Interaction between two putative glycosyltransferases is required for glycosylation of a serine-rich streptococcal adhesin.

Fap1, a serine-rich glycoprotein, is essential for fimbrial biogenesis and biofilm formation of Streptococcus parasanguinis (formerly S. parasanguis). Fap1-like proteins are conserved in many streptococci and staphylococci and have been implicated in bacterial virulence. Fap1 contains two serine-rich repeat regions that are modified by O-linked glycosylation. A seven-gene cluster has been identified, and this cluster is implicated in Fap1 biogenesis. In this study, we investigated the initial step of Fap1 glycosylation by using a recombinant Fap1 as a model. This recombinant molecule has the same monosaccharide composition profile as the native Fap1 protein. Glycosyl linkage analyses indicated that N-acetylglucosamine (GlcNAc) is among the first group of sugar residues transferred to the Fap1 peptide.
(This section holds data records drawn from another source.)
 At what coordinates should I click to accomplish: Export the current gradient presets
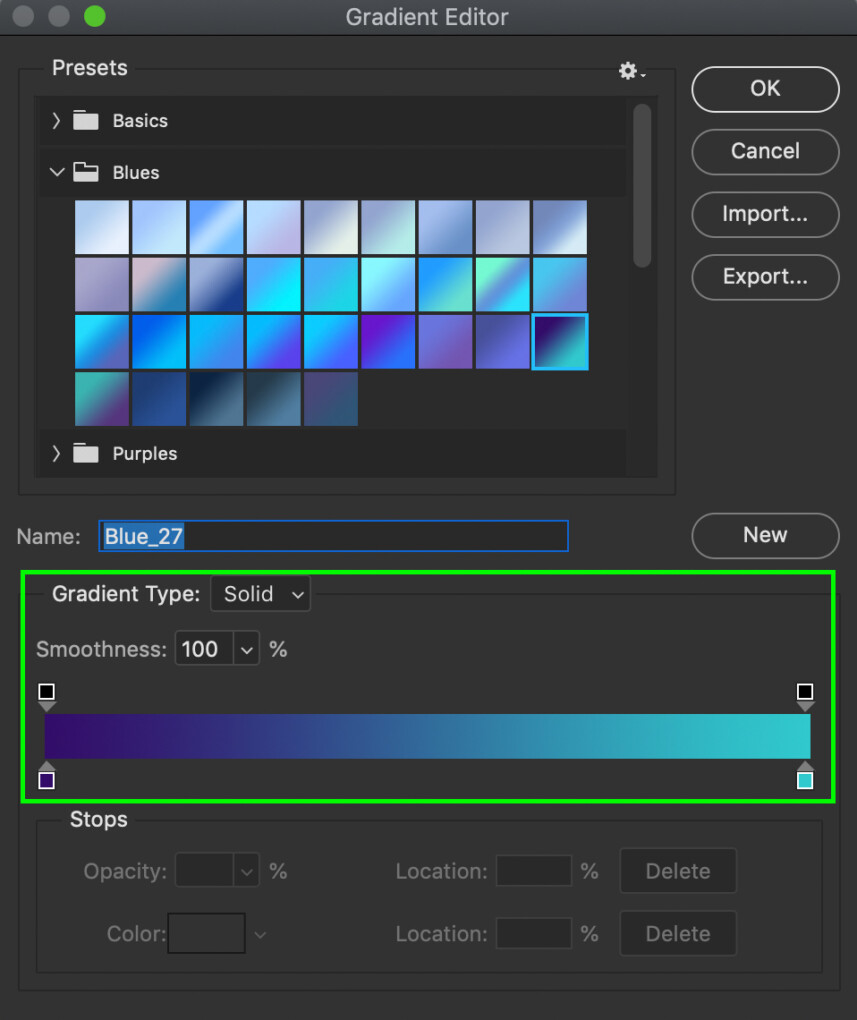pyautogui.click(x=765, y=277)
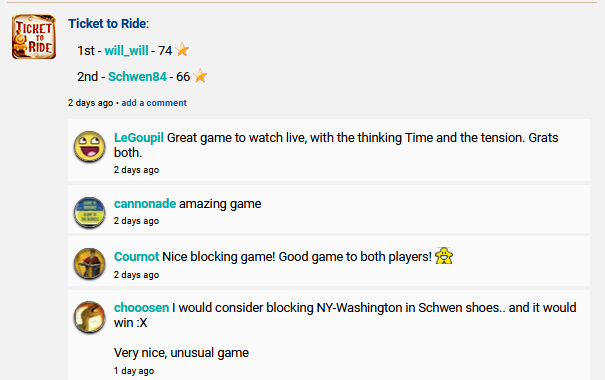This screenshot has height=380, width=605.
Task: Click the yellow meeple emoji in Cournot's comment
Action: pyautogui.click(x=444, y=256)
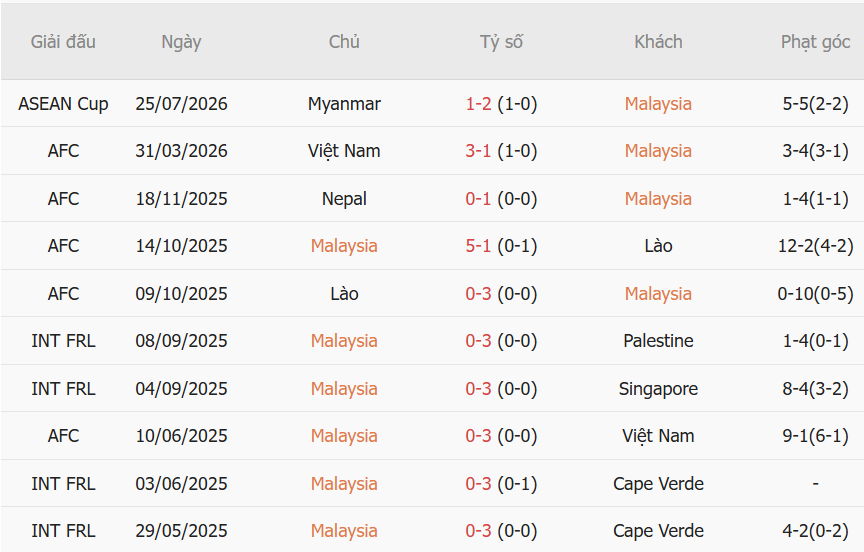The height and width of the screenshot is (552, 864).
Task: Open Malaysia link in the 25/07/2026 row
Action: pos(658,104)
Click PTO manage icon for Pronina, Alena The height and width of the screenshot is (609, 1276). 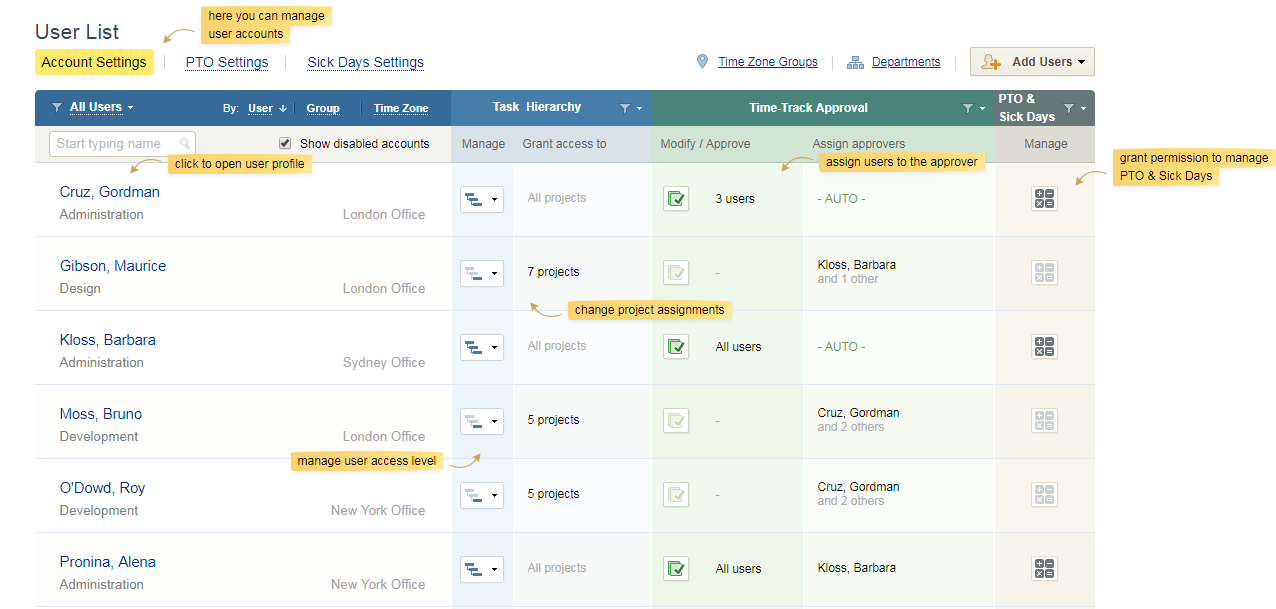click(1044, 569)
Two putative glycosyltransferases, Gtf1 and Gtf2, were essential for the glycosylation of Fap1 with GlcNAc-containing oligosaccharide(s) in both S. parasanguinis as well as in the Fap1 glycosylation system in Escherichia coli. Yeast two-hybrid analysis as well as in vitro and in vivo glutathione S-transferase pull-down assays demonstrated the two putative glycosyltransferases interacted with each other. The interaction domain was mapped to an N-terminal region of Gtf1 that was required for the Fap1 glycosylation. The data in this study suggested that the formation of the Gtf1 and Gtf2 complex was required for the initiation of the Fap1 glycosylation and that the N-terminal region of Gtf1 was necessary.